Quando a zona arenizada porosa e permeável alcança ou é alcançada por uma superfície aberta (parede das escarpas ou a superfície de vale a uma cota inferior, por exemplo), o processo de formação de condutos (tubificação ou piping) começa a atuar. Essa etapa requer alta pressão da água (MARTINI, 1984). A remoção da sílica é eficiente onde a circulação de água é significativa. Caso contrário, a sílica é pouco removida e pode ser reincorporada ao sistema através da formação de clastos (YOUNG et al., 1992). Assim, as cavidades em rochas siliciclásticas ocorrem geralmente em locais de elevado gradiente hidráulico, como borda de falésias, favorecendo o “piping”, principalmente se a camada carstificável estiver mergulhando em direção à escarpa (AULER, 2004).
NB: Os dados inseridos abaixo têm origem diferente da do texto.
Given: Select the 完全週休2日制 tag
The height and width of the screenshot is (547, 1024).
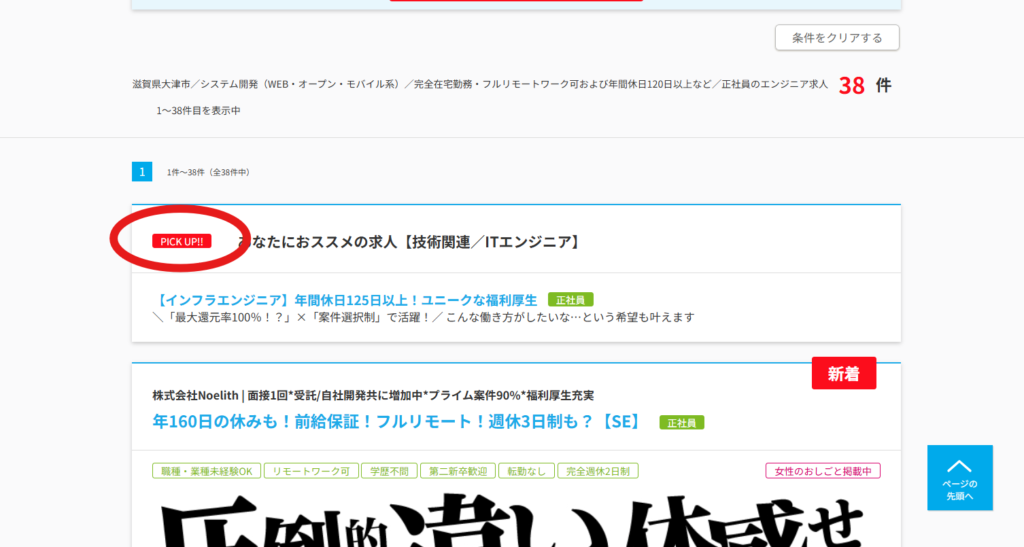Looking at the screenshot, I should point(597,471).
Com o início da etapa de formação de condutos, originam-se galerias em algumas partes do sistema (FIG. 2.2). As galerias podem funcionar inicialmente em condições freáticas, o que facilita a formação dos condutos. Posteriormente, com o aumento das seções (e/ou diminuição a volume de água), o conduto pode passar a condições vadosas. Neste caso, a erosão e os colapsos são fatores importantes para aumentar as dimensões do conduto (URBANI, 1986b).
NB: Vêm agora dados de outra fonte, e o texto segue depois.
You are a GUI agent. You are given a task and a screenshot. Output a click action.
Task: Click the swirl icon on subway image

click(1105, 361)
FIGURA 2.2 - Modelo de formação de galerias por arenização e piping Fonte: Wiegand et al. (2004). Adaptação: Souza, F. C. R. (2013)

À medida que os condutos ampliam, os colapsos intensificam e os blocos desprendidos podem ser removidos por intemperismo e erosão. Nesta etapa de crescimento volumétrico das cavidades, podem ocorrer diferentes variações morfológicas internas dependendo dos fatores litológicos, estruturais e hidrológicos locais. Esses fatores explicam a

 

diversidade de formas geradas, desde cavidades até pequenos sistemas, ou abismos (URBANI, 1986b).
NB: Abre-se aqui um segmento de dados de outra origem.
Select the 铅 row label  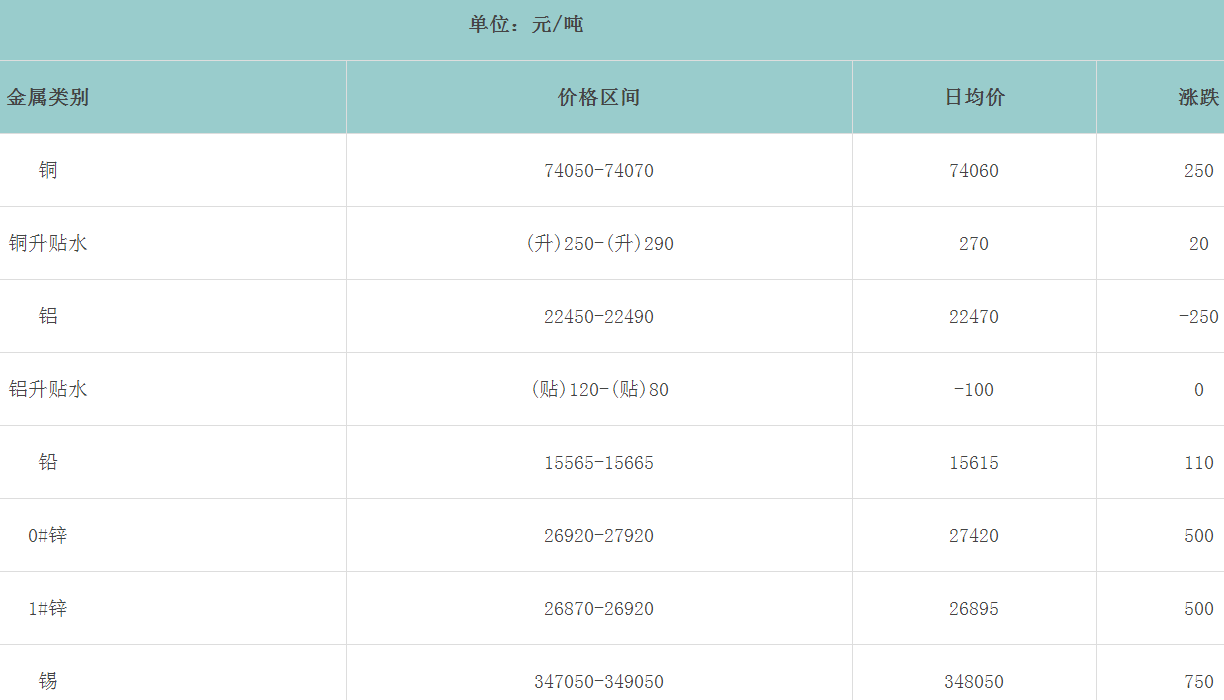pyautogui.click(x=48, y=462)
Quando a circulação hídrica diminui significativamente ou acaba, a cavidade deixa de ser ativa. Assim, os processos de dissolução intragranular, formação de condutos e erosão são interrompidos ou atuam de forma reduzida. Com isso, nestas cavidades podem atuar majoritariamente outros processos como colapso ou exfoliação9 (URBANI, 1986b). Portanto, o processo de dissolução e formação do relevo cárstico está relacionado a conjunto de fatores geológicos, geomorfológicos, climáticos, orgânicos e inorgânicos.